I have been VERY interested in some kind of "auto-taxonomy" that (like pathauto) would auto-assign aggregated nodes to taxonomy terms and vocab. If this is what your 'standardized taxonomy' can do - it would be a watershed moment for Drupal. Especially if it can also be used to relate nodes to one another better - different media types included.

I have been building web sites for 10 years professionally and have used various CMS systems (OSS and non). The challenge at first was trying to setup a static type heirarchal structure in a flat formatted CMS. I think so many flocked to Drupal (like myself) because of the taxonomy idea. But for most - the taxonomy becomes a burden when you have to manuall maintain it, and it becomes absolutely impossible if you are aggregating lots of content. This is why social software techniquest like tagging are so popular.

Please describe how what you posted about (standarized taxonomy) and what I (and many others) need (auto-categorization of aggregated content) can possibly occur in Drupal 5.0?

I use Drupal everyday in about a dozen of my web sites - check out http://www.smorgasbord.net and http://celebritynewslive.com.

IPTC Newscodes

Max Bell's picture

The real problem with taxonomy is that there is no standard for using it. Free tagging is some help, but also makes it possible to confuse apples and oranges.
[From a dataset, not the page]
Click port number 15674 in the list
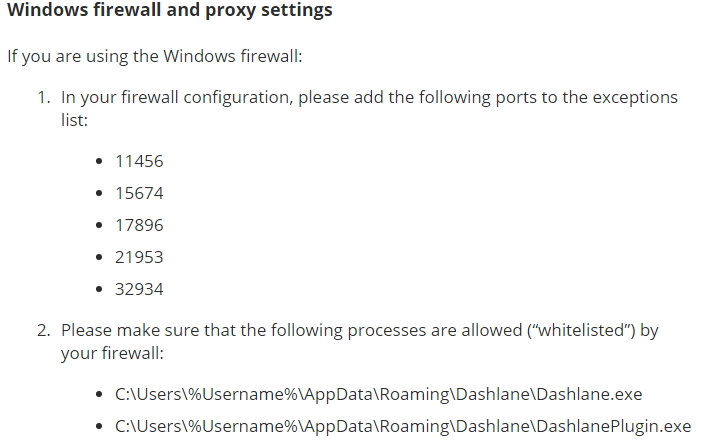The image size is (708, 445). (x=139, y=193)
In the IPTC's instance, thier solution is a taxonomy/metadata standard which involves a series of broad categories of metadata relating aggregated content called NewsCodes.

I'm sorry I don't have more time to address your post before I leave, but I want to be sure to leave this topic open for a bit and allow people a chance to respond.

But to briefly address your questions about taxonomy, besides the fact that NewsCodes address a finite and very specific set of metadata, I think the solution might involve the same mechanism used to search nodes and index them; however crude, taxonomy might at least be established for nodes according to whether or not the term existed within the node itself. More so, however, I think there is need for a tool that would provide for bulk-operations to be performed on nodes, however, and I am interested in exploring the suitability of NewsCodes as a possible structure and methodology for accomplishing these kinds of tasks.

As I say again, though, at a minimum, I think I'm going to have to provide a better summary of the formats before I can really explain them; if you have a chance to examine the link above, you'll note that the subject of NewsCodes by itself covers a very broad subject and it is only one part of a much broader set of standards.